• _Provided records_:
:::::

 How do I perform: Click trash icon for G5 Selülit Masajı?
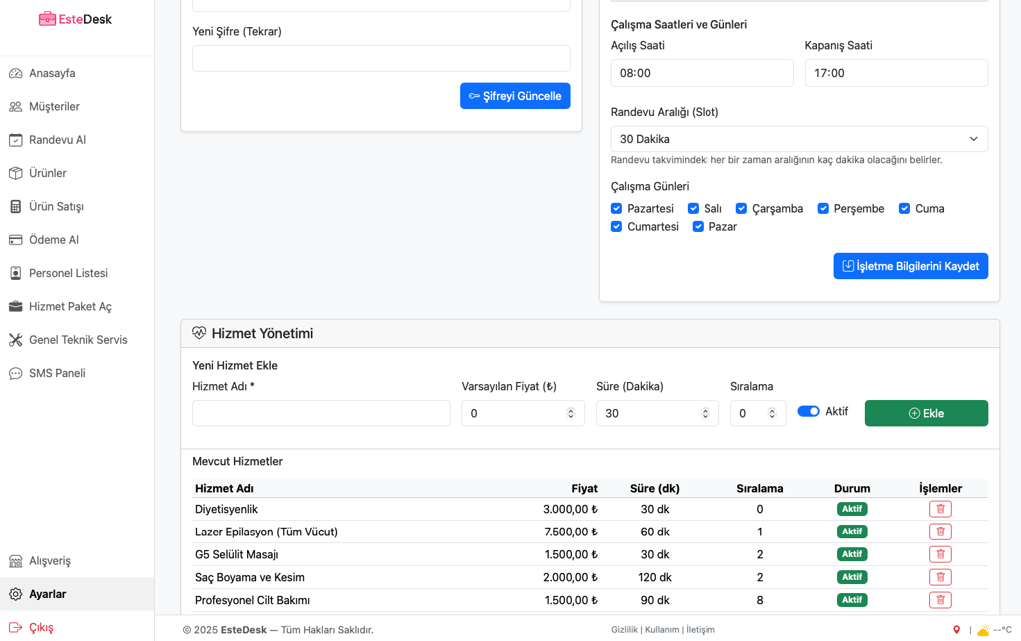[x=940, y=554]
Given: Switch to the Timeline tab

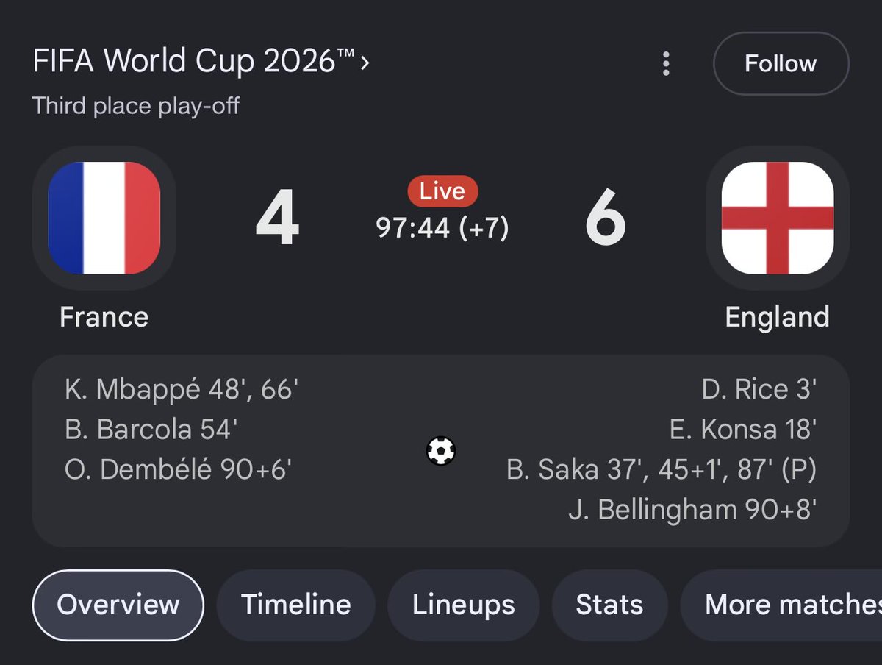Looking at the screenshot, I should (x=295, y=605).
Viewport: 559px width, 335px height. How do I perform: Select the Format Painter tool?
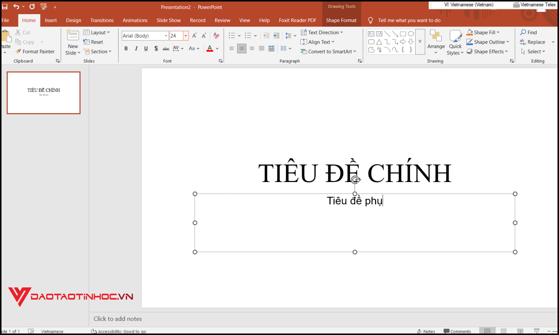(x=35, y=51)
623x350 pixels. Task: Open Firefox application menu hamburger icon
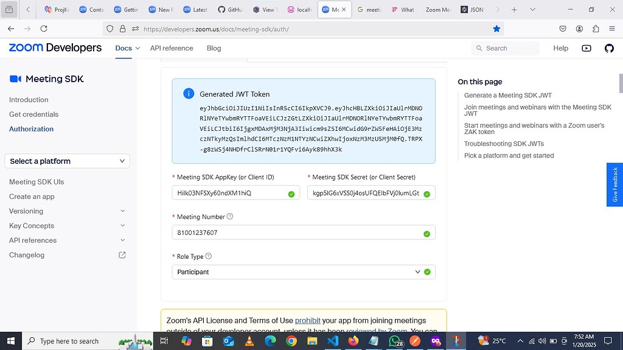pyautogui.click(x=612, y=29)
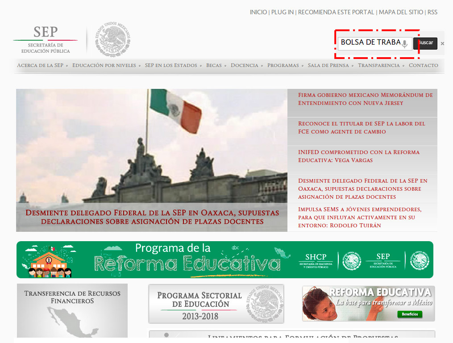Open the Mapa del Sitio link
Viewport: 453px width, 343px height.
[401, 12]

:::::

Return the listing above verbatim and exclude every picture.

 How do I perform: Click trash icon for G5 Selülit Masajı?
[x=940, y=554]
Given: Switch to the Timeline tab

Looking at the screenshot, I should (x=295, y=605).
Viewport: 559px width, 335px height. How do I perform: Select the Format Painter tool?
(x=35, y=51)
623x350 pixels. Task: Open Firefox application menu hamburger icon
pyautogui.click(x=612, y=29)
Open the Mapa del Sitio link
Viewport: 453px width, 343px height.
[401, 12]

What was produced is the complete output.